◆ Work task
Print exactly the lines that run from the one containing "The width and height of the screenshot is (654, 381)." to the final line of the data, both included, and print none of the pictures.

◆ Dataset records
= = = = =
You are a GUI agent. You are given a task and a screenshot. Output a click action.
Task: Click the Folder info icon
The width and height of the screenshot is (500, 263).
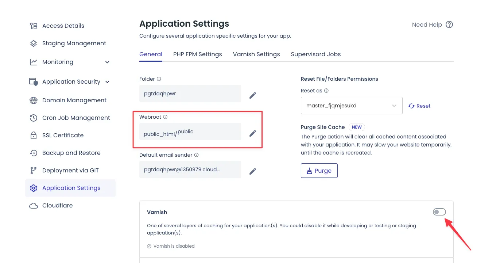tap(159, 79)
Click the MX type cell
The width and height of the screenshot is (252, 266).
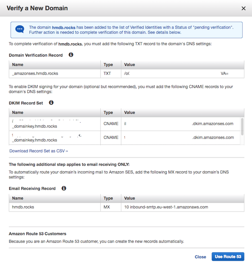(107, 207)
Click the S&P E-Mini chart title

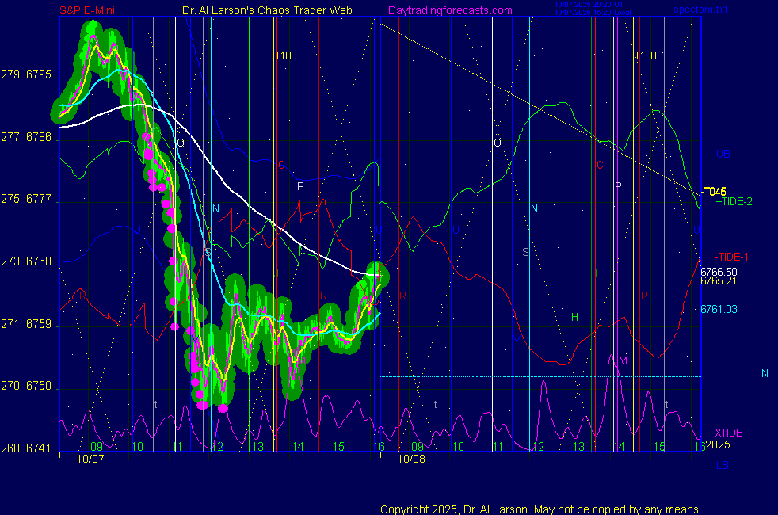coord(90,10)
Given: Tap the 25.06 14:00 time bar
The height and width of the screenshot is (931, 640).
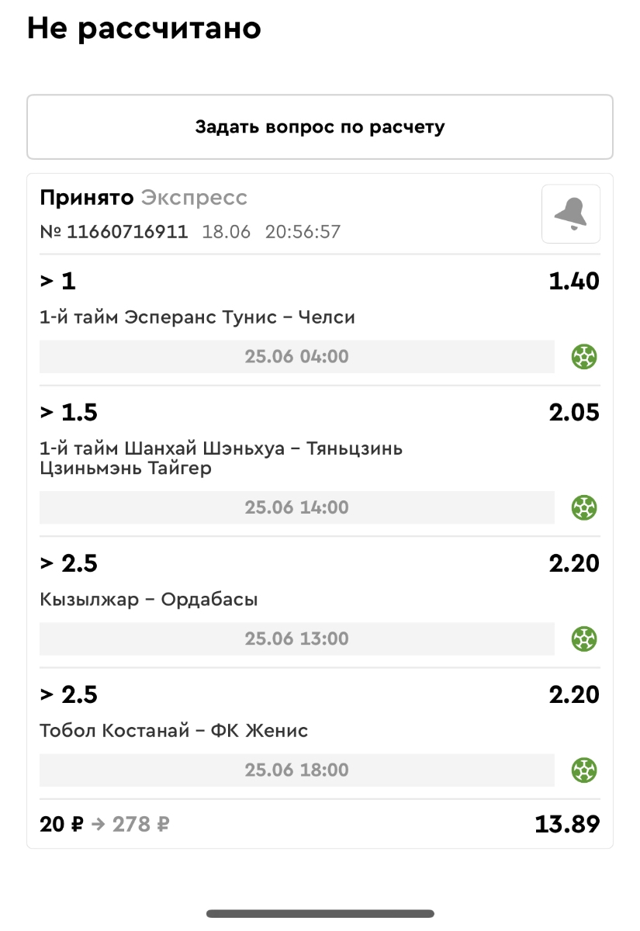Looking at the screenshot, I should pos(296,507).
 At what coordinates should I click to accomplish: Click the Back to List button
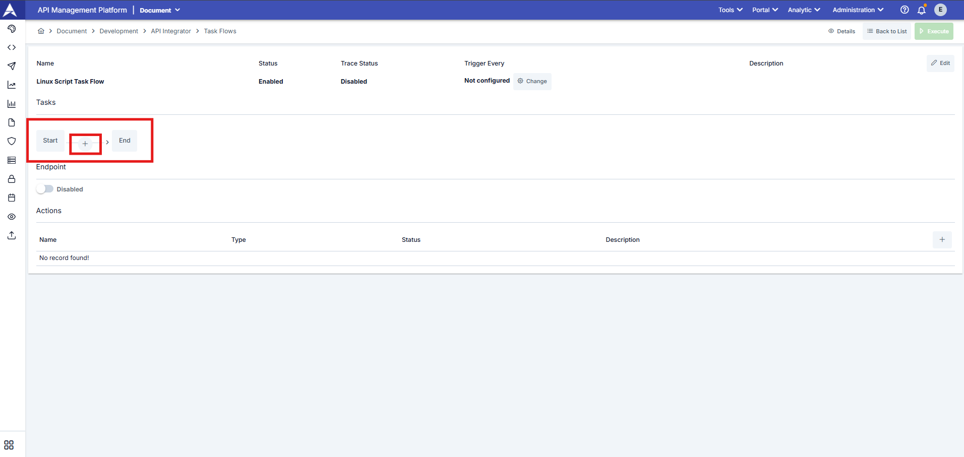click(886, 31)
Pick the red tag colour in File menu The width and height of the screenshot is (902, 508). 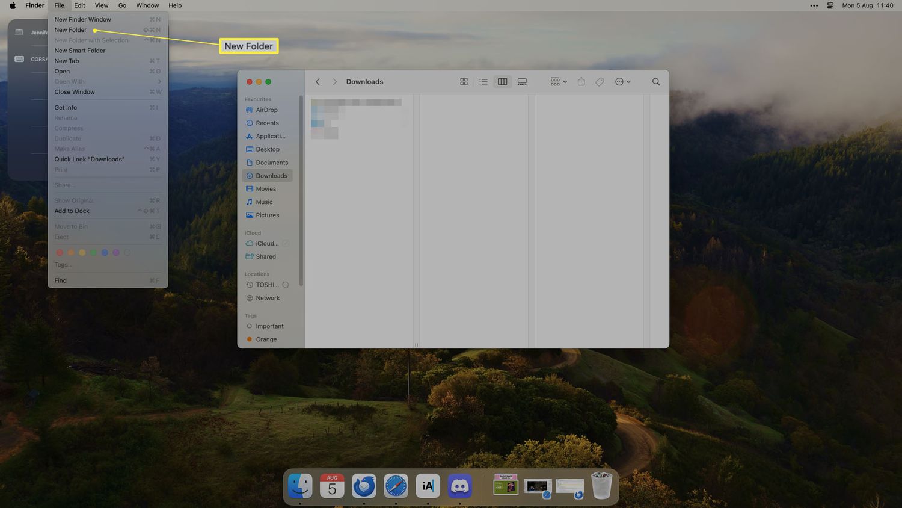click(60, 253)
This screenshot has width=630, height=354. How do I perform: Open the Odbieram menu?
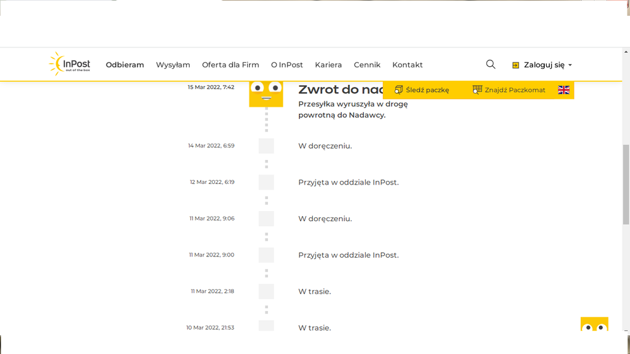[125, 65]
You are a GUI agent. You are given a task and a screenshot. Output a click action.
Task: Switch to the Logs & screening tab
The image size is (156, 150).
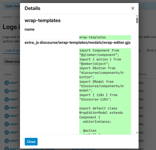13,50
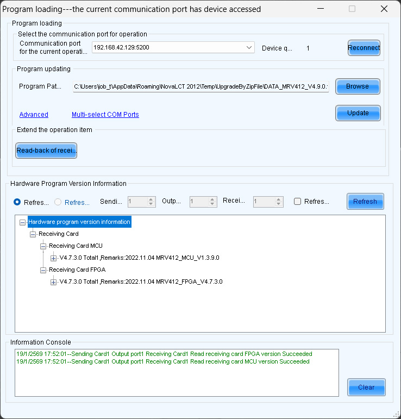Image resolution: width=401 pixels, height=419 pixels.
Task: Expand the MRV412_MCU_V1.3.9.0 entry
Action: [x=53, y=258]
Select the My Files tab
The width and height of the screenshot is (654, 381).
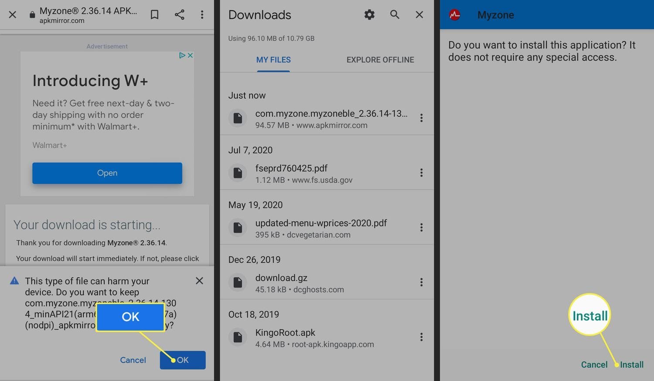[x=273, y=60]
= = = = =
◆ Task result
The width and height of the screenshot is (654, 381).
[x=273, y=60]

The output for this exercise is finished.